-- RECORDS FOR THIS TASK follows --
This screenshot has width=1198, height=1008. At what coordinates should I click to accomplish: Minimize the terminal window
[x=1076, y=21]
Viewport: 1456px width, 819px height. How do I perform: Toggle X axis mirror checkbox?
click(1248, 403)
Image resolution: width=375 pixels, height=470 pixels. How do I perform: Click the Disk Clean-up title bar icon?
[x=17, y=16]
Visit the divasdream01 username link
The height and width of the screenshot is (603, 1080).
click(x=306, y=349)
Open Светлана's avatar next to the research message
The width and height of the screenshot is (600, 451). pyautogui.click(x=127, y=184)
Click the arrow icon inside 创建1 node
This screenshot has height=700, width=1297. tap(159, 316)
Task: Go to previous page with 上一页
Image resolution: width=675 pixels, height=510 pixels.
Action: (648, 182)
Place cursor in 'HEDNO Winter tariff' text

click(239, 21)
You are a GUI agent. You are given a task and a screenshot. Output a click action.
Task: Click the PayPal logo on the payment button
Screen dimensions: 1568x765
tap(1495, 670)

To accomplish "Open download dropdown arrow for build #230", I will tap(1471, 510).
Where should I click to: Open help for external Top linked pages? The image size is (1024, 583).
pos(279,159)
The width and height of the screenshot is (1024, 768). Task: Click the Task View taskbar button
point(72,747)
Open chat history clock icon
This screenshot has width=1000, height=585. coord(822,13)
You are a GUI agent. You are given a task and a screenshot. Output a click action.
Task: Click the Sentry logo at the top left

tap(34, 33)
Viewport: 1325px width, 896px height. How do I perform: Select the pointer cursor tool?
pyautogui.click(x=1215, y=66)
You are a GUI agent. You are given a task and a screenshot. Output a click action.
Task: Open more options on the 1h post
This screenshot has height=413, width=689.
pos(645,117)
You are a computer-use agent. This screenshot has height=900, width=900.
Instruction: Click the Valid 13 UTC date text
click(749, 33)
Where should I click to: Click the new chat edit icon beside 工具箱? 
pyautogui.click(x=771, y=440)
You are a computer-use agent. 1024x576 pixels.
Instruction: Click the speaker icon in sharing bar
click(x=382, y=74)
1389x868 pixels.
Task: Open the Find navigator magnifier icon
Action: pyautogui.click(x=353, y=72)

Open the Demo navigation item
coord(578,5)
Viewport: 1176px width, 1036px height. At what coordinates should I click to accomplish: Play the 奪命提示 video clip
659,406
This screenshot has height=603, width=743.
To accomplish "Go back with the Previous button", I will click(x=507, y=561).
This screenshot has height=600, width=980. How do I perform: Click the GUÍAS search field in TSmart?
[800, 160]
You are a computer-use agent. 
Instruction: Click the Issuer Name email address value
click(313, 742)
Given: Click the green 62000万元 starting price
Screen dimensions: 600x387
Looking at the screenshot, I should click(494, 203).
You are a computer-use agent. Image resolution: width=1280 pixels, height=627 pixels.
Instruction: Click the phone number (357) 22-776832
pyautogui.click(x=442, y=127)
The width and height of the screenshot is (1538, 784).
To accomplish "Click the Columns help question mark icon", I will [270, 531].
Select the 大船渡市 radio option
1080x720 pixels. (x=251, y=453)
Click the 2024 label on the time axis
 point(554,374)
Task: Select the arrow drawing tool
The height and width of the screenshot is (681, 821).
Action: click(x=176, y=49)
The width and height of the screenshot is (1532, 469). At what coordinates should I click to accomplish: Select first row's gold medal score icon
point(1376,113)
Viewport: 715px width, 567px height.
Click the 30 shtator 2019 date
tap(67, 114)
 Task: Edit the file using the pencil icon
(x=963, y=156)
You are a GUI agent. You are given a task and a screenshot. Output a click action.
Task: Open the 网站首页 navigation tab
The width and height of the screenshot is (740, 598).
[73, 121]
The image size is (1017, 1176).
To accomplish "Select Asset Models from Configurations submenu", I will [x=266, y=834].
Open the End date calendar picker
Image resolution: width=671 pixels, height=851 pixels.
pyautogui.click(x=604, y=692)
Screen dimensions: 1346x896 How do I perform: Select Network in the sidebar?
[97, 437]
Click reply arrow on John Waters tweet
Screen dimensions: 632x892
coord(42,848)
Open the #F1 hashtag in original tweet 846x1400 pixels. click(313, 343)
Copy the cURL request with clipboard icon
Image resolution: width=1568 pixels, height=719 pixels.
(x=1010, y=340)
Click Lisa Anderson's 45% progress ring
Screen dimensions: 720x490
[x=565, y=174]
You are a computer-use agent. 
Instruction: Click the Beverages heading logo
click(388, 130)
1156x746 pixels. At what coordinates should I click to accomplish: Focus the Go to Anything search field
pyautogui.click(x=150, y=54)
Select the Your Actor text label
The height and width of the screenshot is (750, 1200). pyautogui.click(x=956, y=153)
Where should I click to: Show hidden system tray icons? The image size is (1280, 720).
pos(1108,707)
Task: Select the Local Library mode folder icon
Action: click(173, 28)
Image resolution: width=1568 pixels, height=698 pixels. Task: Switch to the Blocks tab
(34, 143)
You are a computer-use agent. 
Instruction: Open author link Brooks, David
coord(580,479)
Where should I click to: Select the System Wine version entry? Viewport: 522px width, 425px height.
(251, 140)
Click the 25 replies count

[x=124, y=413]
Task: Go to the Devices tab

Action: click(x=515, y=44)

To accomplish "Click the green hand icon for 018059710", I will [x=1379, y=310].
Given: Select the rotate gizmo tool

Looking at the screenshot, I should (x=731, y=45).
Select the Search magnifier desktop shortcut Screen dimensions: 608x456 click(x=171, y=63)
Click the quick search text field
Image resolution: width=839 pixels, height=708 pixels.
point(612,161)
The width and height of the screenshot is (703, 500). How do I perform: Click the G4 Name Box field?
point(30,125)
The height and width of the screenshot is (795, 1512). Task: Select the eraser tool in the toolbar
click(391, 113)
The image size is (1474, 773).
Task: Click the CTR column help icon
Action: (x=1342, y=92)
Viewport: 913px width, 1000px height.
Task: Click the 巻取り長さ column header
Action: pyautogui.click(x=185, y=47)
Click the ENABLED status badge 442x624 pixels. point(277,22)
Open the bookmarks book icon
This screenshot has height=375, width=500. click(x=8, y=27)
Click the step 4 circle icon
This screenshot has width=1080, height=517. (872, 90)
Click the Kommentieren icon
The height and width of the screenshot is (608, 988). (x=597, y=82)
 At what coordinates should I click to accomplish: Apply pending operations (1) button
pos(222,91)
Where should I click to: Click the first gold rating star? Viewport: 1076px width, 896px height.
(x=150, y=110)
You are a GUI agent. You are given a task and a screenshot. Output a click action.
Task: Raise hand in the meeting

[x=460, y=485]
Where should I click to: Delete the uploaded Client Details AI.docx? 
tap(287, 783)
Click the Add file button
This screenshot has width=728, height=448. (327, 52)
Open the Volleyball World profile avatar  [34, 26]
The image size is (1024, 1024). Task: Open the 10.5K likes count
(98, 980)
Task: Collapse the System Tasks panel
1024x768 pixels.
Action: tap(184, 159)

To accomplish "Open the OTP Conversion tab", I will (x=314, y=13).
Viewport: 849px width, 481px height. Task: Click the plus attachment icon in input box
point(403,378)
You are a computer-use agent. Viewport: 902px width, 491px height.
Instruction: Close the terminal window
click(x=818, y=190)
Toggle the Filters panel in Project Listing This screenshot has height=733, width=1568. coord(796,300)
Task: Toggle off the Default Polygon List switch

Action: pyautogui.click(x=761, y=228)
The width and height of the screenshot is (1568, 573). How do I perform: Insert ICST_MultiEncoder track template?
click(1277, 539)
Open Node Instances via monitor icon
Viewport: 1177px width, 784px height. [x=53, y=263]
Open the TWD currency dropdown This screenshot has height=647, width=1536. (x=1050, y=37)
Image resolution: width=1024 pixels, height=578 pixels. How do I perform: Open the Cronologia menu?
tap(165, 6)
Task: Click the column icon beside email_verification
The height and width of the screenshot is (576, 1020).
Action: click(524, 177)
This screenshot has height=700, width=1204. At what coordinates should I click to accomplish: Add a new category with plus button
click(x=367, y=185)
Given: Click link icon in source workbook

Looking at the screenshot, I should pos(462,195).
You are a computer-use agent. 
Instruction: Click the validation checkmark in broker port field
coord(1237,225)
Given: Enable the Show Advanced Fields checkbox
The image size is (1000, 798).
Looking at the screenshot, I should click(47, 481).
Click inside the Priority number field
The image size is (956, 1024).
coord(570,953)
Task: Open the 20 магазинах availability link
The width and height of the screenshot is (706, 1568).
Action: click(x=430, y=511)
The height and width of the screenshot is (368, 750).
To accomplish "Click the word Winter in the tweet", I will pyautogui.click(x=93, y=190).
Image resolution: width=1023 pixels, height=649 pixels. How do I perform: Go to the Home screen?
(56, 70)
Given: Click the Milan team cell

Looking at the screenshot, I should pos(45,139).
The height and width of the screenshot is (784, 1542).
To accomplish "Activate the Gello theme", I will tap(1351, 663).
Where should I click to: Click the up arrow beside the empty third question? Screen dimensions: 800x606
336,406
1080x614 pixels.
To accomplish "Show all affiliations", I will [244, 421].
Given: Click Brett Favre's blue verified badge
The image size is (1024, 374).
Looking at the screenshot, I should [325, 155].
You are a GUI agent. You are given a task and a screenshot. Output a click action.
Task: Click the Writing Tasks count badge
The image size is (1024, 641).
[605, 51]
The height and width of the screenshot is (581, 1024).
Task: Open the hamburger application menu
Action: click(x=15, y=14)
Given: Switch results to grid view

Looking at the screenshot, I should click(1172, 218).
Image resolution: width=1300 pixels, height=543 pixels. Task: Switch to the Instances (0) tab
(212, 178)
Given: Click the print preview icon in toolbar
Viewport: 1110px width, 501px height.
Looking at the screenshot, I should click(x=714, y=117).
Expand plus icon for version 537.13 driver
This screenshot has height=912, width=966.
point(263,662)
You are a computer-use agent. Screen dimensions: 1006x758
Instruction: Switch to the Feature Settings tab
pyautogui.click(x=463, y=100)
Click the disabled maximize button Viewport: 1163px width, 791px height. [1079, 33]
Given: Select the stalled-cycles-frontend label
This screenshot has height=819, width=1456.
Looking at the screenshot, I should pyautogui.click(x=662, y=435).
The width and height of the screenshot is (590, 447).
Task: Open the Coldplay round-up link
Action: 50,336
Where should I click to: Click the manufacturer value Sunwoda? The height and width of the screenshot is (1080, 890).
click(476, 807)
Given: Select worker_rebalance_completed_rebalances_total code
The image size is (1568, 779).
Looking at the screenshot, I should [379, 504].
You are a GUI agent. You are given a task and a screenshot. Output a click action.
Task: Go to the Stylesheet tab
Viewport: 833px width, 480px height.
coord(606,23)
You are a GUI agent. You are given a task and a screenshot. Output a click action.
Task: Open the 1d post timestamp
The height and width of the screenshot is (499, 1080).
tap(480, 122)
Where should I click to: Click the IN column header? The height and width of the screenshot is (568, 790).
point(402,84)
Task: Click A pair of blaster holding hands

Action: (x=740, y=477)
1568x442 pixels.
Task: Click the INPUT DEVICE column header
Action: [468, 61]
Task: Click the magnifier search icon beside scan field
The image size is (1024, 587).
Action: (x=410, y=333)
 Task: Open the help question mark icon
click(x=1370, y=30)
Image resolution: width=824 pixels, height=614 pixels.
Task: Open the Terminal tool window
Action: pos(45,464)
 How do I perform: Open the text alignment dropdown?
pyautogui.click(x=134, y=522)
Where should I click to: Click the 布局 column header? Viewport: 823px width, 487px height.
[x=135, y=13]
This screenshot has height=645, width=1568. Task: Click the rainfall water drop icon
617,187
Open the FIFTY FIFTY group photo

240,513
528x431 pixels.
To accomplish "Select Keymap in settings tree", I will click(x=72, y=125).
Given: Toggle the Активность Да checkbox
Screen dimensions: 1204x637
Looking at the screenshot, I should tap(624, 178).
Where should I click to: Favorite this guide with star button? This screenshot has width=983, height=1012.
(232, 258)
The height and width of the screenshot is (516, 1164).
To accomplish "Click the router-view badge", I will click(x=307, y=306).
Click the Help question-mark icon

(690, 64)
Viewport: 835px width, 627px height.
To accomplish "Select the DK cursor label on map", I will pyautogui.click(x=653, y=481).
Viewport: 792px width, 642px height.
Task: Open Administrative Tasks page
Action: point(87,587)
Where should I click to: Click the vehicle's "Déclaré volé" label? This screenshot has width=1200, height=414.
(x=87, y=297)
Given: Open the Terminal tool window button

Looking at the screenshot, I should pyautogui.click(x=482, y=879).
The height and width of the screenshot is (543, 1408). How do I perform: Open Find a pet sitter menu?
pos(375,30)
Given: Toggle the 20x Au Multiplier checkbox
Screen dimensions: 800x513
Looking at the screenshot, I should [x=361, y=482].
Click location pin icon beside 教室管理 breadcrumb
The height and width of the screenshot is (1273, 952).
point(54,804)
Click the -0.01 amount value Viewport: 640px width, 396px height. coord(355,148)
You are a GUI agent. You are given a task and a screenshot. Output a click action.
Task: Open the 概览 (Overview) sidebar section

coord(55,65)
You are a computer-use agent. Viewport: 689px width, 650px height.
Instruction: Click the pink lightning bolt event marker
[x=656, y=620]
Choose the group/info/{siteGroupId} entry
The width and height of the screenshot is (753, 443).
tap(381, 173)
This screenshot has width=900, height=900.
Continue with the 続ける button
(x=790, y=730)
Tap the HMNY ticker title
-- RECORDS FOR THIS TASK concluded --
• **WHAT NEEDS TO BE DONE**
Only lines that hold the string "panel" belong in the answer, so copy every one of them from the records.

• **RESULT**
Task: Collapse the System Tasks panel
Toggle the Filters panel in Project Listing This screenshot has height=733, width=1568. coord(796,300)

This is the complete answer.